Impermissible delegation of personal Ministerial decision making power

Davis v Minister for Immigration; DCM20 v Department of Home Affairs [High Court 12 April 2023].

Background

Mr Davis and DCM20 had resided in Australia for between 25 and 30 years respectively and were fully integrated into the Australian community. Edelman J noted that ‘the lives of other Australian citizens depended on them’. Neither was ever legally entitled to remain permanently in Australia.

Both applied unsuccessfully for visas and sought Tribunal review of those decisions. The decisions were affirmed. Both then requested the Minister under S351(1) of the Migration Act 1958 to substitute a more favourable decision for those of the Tribunal. The requests to the Minister to exercise a personal override power being their last attempt to avoid deportation.
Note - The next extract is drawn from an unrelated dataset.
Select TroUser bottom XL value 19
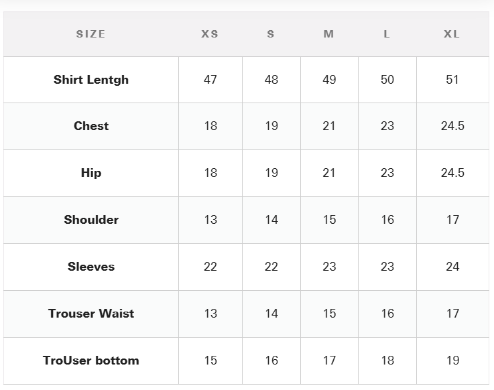The image size is (494, 390). coord(452,361)
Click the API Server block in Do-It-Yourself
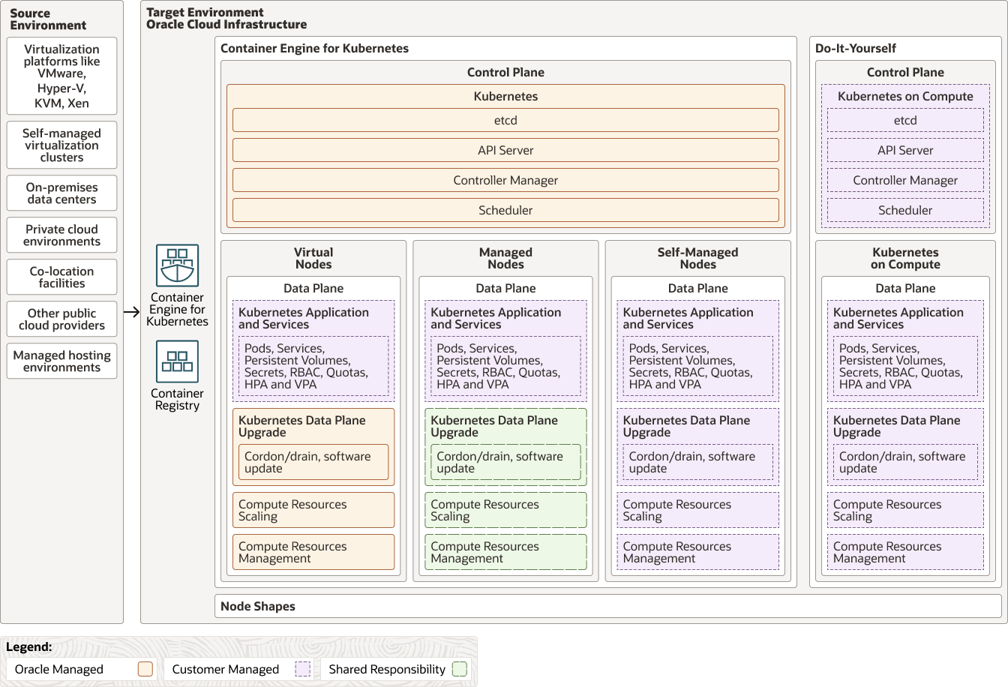Image resolution: width=1008 pixels, height=687 pixels. tap(905, 150)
The departments assessed the requests as not demonstrating unique or exceptional circumstances and finalised them without referral to the Minister. Mr Davis and DCM20 then separately applied to the Federal Court for judicial review. They failed at first instance and on appeal. Special leave to appeal to the High Court was granted.

Issue

S351 relevantly provides:

(1) If the Minister thinks it is in the public interest to do so, the Minister may substitute for a decision of the Tribunal… another decision, being a decision that is more favourable…
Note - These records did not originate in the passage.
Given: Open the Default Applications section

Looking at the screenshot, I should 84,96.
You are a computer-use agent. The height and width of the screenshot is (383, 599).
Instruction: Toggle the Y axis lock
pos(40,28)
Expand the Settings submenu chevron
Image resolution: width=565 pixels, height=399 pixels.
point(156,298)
(3) The power under subsection (1) may only be exercised by the Minister personally.

Ministerial Instructions (Instructions) were previously issued in purported exercise of executive power for the managing of requests to substitute a more favourable decision. The Instructions required departmental officers to only refer requests to the Minister where they were satisfied that “unique or exceptional circumstances” existed. The issue was whether the Instructions purported to enable departmental officers to make decisions required to be made personally by the Minister, therefore exceeding the limits of executive power.

The Majority

Kiefel CJ, Gageler and Gleeson JJ with Gordon, Jagot and Edelman JJ agreeing but writing separate judgments, held that S351(1) was a ‘conferral power’, requiring the Minister to personally make 2 decisions; a procedural decision whether or not to consider exercising the power and, if ‘yes’, a substantive decision as to how to exercise the power. The power was neither delegable by the Minister nor was it exercisable on the Minister’s behalf by any officer of the department.
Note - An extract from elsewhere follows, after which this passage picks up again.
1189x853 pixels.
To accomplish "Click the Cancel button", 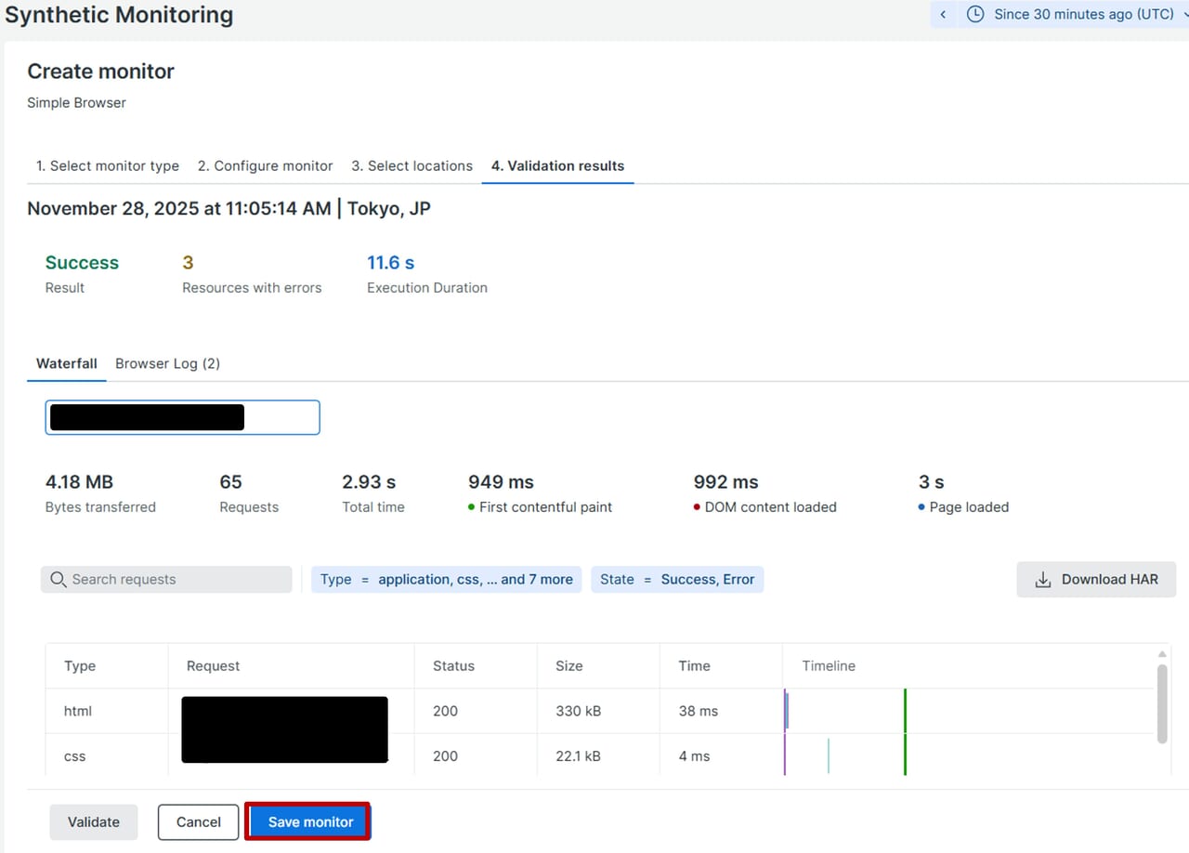I will [198, 822].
By conferring statutory power to substitute or not a decision in the public interest on a Minister personally, S351 limited the executive power of the Commonwealth by excluding the ability of another executive officer to decide that it was or was not in the public interest for the statutory power to be exercised. The Instructions impermissibly required departmental officers to decide matters within the zone of exclusive Ministerial personal decision‑making power.

The Dissent

Steward J dissenting held that the Instructions were merely designed to facilitate the provision of departmental advice to the Minister and operated as a ‘screening mechanism’.

The application of the Instructions was not ‘legally unreasonable’ despite his Honour finding in the Davis matter the reasons for not referring his application to the Minister ‘might be fairly characterised as ungenerous and somewhat unsatisfactory’.

Observations

Doubtless Ministers receive numerous requests for intervention. They must be administered in some way. Ministerial Instructions being one way, but if the administration of this aspect of a statutory scheme is expressed to be something the Minister must do ‘personally’ it cannot be delegated to department officials.